>>>>

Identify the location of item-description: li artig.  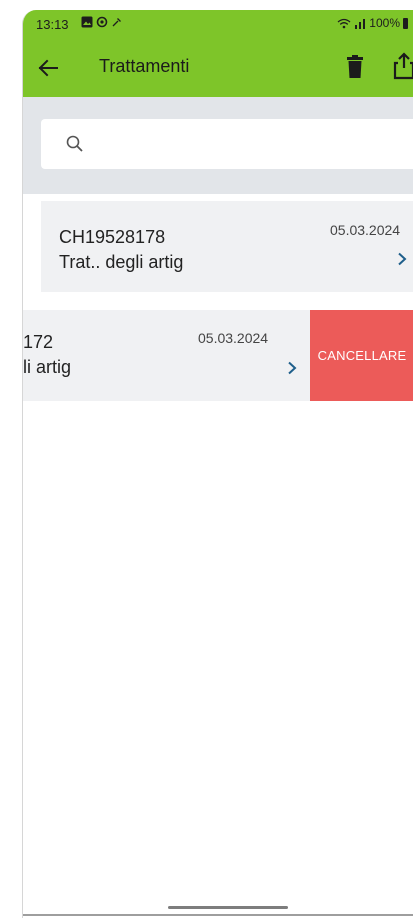
(48, 367).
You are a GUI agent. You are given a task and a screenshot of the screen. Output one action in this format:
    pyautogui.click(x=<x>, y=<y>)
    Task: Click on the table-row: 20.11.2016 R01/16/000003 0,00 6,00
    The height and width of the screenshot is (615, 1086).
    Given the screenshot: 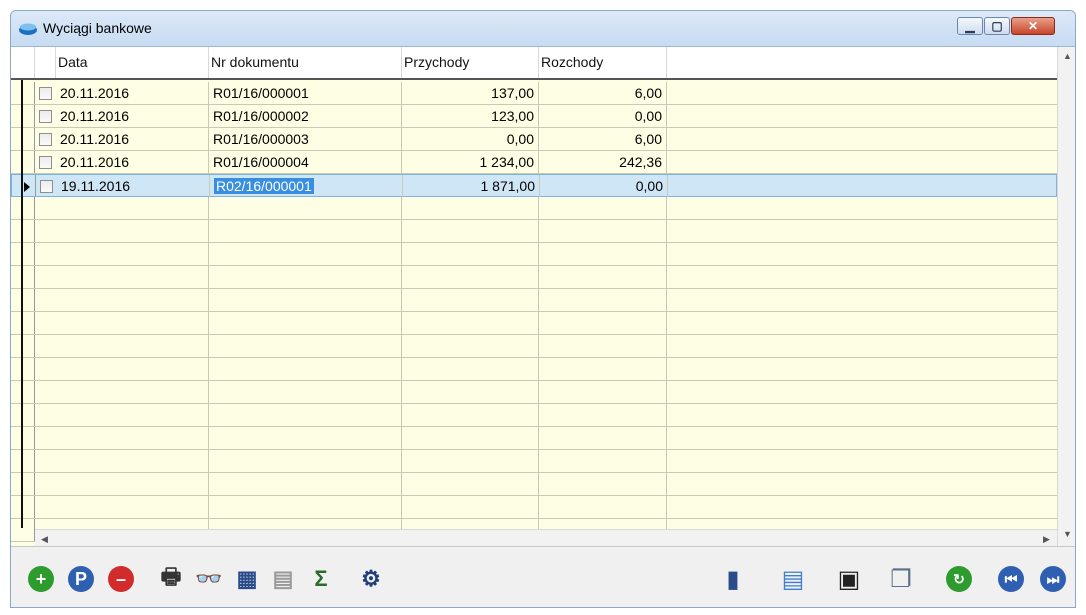 What is the action you would take?
    pyautogui.click(x=534, y=140)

<<<<

◆ **REQUIRED ACTION**
Copy out the records lines from the one containing "You are a GUI" through the one containing "The height and", inclusive.

◆ **EXERCISE RESULT**
You are a GUI agent. You are given a task and a screenshot of the screen. Output one action in this format:
    pyautogui.click(x=<x>, y=<y>)
    Task: Click on the table-row: 20.11.2016 R01/16/000003 0,00 6,00
    The height and width of the screenshot is (615, 1086).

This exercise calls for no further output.